Worst: Personally, I think one of the main jobs of a president is to be a kind and noble representative of our country to the rest of the world. On this point, Trump fails spectacularly. He is brash; he is rude; he is very uncareful with his words and repeatedly puts his foot in his mouth (intentionally or accidentally, it's hard to tell). He insults our allies and makes fun of their countries. Trump is also unpredictable, making diplomacy extremely hard because it relies so heavily on norms and agreements.

It matters, around the world. There are people in other countries who may never meet an American, whose only exposure to our country is what they see on TV. So when we elect someone like Trump, we shouldn't be surprised if they think Americans are brash, rude, insulting, unpredictable, and so on.
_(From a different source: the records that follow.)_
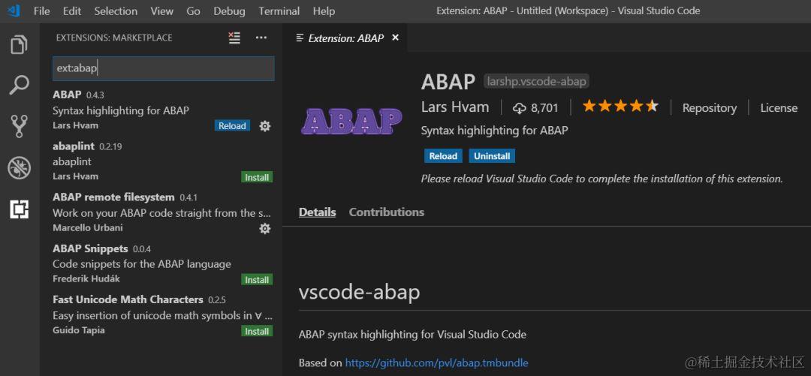Screen dimensions: 811x376
Task: Open the Terminal menu
Action: click(279, 11)
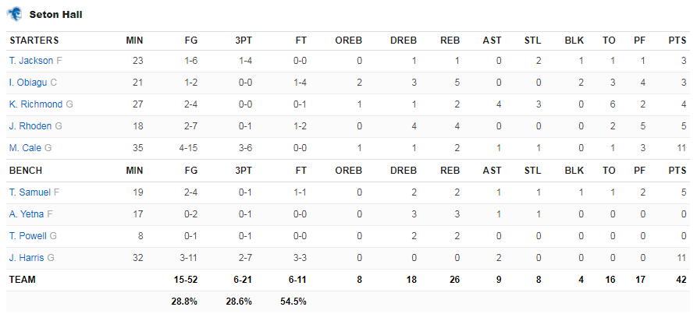Viewport: 697px width, 314px height.
Task: Click the BENCH section header
Action: (x=26, y=171)
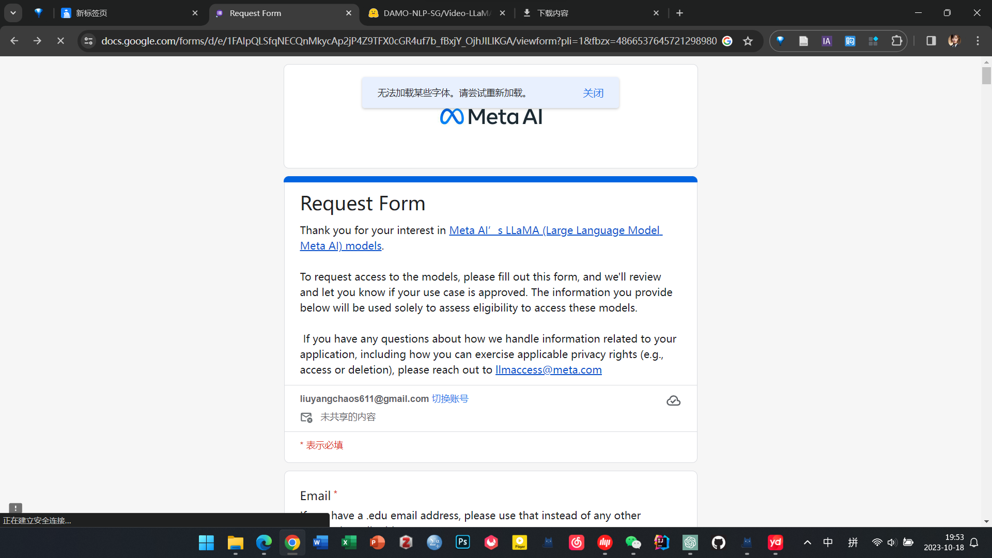Click the cloud save status icon
The image size is (992, 558).
coord(673,401)
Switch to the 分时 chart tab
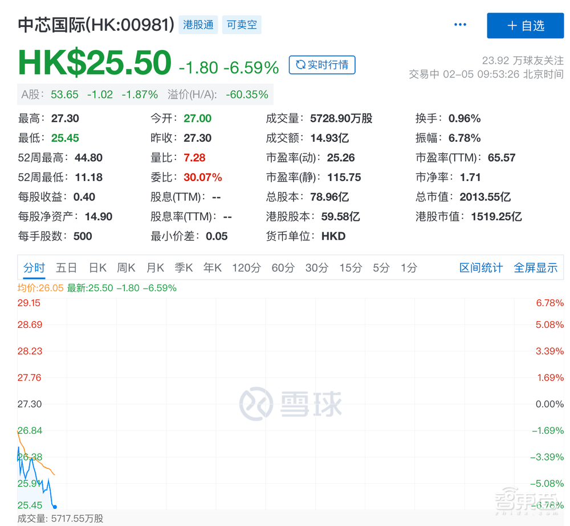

Some people put these things in the "pro" column for Trump, because they were sick of "politicians" who just say what everybody wants to hear. But given a choice, I'd take the fake politicians over the bull in the china shop.


That's all I have for now; if I think of more in the next few days I will add them. Overall, with the benefit of hindsight, I stand by my decision to not vote for Trump in 2016 or in 2020.

I feel the need to point out a few omissions from my list:

1) If you feel that LGBT rights should be on the "worst" list, I feel you, but that's not something that seems uniquely bad under Trump; after all, Obama's platform in 2008 opposed gay marriage.

2) If you feel that white supremacy should be on the "worst" list, note my concerns about giving publicity to bad groups. What I have to say on this topic, I'll write separately if I write it at all. (But since things don't go without saying anymore: I hereby denounce white supremacy in the strongest terms!!)

3) If you feel that Trump enriching himself and his family through his presidential power should have been on the "worst" list... yeah, maybe. It was pretty blatant. But my impression is that this kind of thing is always going on; usually it just happens behind the scenes and out of the public eye. I guess in that sense, Trump is just another politician.